Imagine you want to buy a gift for your dear ones. You opened an eCommerce website on your phone and started searching for the gift. After a few minutes, you find a section that shows very similar gifts you wanted. Now you must be thinking, how do they know similar items based on one thing? Most platforms use the Recommendation system at the backend to show you the best items based on your search history. There are several choices in the digital market world, which are somehow too overwhelming for the user to choose from. There is always a need to filter and prioritize the relevant items for each user to engage the customers with the platform, which eventually impacts the revenue. Content-based filtering is one of the most used techniques to personalize the content for each user. It uses previous actions and feedback about users' liking to provide them with similar recommendations.
To build a Recommender System using various content-based filtering techniques and similarity measures and to create a web application for the same using Streamlit.
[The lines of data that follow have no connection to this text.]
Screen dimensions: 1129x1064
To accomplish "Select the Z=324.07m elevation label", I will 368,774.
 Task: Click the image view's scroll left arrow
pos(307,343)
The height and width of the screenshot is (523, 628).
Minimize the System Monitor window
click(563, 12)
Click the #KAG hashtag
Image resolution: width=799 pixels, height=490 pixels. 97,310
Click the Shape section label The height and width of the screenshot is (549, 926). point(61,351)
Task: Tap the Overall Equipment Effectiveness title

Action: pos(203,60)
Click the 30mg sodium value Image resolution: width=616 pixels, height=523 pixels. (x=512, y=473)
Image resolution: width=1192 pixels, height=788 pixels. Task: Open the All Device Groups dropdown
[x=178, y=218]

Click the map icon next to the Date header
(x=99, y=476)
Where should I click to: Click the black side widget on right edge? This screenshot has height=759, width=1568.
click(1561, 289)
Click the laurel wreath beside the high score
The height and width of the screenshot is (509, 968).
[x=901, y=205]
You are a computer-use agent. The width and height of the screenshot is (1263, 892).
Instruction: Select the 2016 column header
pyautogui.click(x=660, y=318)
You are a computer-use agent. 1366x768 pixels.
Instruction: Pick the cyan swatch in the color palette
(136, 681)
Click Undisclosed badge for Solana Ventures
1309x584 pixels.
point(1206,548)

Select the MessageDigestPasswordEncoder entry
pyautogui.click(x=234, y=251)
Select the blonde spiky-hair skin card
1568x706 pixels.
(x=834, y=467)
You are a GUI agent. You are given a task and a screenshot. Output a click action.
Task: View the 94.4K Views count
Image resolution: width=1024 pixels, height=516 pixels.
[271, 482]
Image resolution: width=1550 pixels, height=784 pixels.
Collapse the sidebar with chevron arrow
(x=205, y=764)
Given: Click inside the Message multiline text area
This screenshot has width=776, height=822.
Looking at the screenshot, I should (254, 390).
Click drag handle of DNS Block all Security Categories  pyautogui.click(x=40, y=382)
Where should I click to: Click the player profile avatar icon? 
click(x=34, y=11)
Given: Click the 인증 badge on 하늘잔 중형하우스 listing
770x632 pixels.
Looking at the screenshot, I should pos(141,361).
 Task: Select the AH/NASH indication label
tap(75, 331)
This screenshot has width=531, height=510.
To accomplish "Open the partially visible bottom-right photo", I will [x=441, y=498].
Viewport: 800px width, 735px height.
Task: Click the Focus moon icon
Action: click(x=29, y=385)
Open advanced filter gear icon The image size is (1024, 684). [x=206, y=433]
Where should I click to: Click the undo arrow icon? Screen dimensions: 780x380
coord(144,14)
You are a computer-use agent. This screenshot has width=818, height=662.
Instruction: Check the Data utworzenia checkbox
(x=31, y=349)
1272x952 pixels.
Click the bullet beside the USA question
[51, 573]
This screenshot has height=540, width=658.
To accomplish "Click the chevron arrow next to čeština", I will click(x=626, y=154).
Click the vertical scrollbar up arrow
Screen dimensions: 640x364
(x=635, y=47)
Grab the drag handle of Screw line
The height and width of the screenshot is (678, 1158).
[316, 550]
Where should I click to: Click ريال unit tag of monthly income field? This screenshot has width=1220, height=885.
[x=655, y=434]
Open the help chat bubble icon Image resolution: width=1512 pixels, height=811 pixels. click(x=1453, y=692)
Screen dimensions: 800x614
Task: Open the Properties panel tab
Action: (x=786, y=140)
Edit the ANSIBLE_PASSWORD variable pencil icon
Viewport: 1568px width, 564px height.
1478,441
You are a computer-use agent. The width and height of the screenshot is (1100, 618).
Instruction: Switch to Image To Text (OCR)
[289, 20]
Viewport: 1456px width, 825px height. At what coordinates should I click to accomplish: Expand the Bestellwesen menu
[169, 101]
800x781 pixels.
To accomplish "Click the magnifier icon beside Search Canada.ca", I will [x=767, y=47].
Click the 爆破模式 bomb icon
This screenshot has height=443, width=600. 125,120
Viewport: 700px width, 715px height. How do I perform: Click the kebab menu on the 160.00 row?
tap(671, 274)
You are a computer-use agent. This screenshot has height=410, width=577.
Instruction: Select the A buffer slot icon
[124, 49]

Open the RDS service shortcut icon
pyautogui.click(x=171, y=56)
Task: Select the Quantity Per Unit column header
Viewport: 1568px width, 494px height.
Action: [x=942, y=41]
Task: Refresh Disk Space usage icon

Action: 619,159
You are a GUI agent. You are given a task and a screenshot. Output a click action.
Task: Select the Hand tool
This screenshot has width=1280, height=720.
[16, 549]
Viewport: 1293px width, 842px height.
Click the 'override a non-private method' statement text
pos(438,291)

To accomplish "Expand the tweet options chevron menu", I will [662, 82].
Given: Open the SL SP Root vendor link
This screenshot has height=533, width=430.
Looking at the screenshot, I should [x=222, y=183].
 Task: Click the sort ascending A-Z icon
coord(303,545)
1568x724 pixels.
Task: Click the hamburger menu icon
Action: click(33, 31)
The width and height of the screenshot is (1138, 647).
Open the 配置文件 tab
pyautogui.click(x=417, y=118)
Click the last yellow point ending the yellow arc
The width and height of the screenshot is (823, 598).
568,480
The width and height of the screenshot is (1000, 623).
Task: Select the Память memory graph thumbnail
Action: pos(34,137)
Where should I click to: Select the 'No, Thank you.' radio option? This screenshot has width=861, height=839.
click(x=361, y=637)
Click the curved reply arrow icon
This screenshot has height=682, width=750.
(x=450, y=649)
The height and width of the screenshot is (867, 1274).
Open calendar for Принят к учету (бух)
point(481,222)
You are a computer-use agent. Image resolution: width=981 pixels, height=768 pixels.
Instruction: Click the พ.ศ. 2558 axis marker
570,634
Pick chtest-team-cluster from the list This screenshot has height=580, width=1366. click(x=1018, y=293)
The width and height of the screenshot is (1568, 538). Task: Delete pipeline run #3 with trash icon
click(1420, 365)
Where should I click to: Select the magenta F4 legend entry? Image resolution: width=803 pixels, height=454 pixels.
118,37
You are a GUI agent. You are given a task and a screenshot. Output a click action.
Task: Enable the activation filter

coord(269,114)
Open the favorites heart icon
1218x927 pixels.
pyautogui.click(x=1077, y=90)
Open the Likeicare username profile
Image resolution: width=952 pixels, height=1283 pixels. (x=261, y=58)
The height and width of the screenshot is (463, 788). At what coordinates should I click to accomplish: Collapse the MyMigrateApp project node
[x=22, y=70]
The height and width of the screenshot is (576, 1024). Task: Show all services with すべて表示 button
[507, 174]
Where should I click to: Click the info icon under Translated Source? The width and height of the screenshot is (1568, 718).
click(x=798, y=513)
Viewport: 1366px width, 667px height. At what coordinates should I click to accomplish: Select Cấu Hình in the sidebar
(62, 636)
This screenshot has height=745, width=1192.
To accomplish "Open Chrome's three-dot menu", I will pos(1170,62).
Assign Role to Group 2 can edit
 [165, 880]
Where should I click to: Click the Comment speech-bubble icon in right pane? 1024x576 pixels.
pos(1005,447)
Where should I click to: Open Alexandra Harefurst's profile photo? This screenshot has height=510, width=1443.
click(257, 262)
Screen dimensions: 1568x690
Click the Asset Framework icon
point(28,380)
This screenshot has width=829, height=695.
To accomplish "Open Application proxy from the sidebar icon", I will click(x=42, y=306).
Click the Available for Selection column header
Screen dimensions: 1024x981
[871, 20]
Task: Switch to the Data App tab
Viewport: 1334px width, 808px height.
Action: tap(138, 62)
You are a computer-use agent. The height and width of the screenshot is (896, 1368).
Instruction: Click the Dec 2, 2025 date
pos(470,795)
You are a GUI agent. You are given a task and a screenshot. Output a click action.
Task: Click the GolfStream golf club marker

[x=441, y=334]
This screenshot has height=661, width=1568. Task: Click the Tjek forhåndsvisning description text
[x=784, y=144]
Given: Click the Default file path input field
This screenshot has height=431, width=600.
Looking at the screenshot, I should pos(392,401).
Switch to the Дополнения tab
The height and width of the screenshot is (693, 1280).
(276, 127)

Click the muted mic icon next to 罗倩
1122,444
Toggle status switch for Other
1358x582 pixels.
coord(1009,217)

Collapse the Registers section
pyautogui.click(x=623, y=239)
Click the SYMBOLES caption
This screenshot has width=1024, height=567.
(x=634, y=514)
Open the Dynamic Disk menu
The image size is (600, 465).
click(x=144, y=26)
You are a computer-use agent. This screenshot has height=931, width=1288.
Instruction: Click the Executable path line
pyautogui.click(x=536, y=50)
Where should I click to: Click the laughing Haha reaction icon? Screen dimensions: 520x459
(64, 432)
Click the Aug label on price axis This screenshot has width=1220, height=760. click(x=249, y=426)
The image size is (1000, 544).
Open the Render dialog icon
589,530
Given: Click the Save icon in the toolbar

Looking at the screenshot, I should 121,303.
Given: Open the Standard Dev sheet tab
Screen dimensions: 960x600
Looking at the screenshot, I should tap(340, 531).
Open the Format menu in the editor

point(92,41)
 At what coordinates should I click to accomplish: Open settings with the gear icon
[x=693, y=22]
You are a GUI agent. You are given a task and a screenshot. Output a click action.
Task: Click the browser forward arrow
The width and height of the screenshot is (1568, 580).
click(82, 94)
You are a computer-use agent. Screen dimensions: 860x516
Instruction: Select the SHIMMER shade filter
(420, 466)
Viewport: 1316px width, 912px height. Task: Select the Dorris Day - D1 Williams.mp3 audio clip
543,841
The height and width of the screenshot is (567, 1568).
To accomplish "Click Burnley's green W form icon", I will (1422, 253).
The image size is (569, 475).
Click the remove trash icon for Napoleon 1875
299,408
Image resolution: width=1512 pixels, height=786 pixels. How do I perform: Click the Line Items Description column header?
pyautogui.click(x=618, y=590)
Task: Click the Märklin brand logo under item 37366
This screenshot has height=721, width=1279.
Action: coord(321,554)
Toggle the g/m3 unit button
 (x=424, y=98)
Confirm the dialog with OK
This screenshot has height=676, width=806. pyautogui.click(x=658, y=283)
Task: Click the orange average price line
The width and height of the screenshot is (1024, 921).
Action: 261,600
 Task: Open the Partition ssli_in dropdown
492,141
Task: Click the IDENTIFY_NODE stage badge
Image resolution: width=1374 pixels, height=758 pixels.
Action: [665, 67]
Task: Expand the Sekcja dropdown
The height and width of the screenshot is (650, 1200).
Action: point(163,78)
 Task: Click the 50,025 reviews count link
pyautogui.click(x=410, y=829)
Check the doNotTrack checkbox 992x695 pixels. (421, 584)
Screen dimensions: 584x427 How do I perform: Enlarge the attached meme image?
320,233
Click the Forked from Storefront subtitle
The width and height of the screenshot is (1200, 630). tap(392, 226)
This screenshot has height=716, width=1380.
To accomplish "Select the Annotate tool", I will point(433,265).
The dataset contains about 4k products in various categories for a UK-based non-store online retail business. The company mainly sells unique all-occasion gifts with maximum wholesaler customers.
- Language:
Python
- Libraries:
pandas
,NumPy
,seaborn
,matplotlib
,re
,gensim
- Data Description
- Data Preprocessing
- Ranking Functions
- Building Recommendation system
- Count Vectorizer
- TFIDF Vectorizer
- Word2Vec
- FastText
- Glove
- Co-occurrence Matrix
- Streamlit Web App
- input
- src
- output
- lib
- requirements.txt
The input
folder contains the data that we have for analysis, in our case, it contains data.xlsx.
The src
folder is the heart of the project and contains all the modularized code for all the above steps in a modularized manner. It further includes:
- ML_pipeline
- engine.py
- config.ini
- product_recommendation_streamlit.py
To install all the required libraries, run the following command:
pip install -r requirements.txt
To execute the code, follow these steps:
- Run the
engine.py
file. - Select the appropriate options to get recommendations for the chosen product in the config file.
To run the Streamlit web application, use the following command:
streamlit run product_recommendation_streamlit.py
If you choose the "Co-occurrence Matrix" as the algorithm, be aware that it may throw a "numpy.core._exceptions.MemoryError" if there isn't sufficient space (more than 3 TiB) available.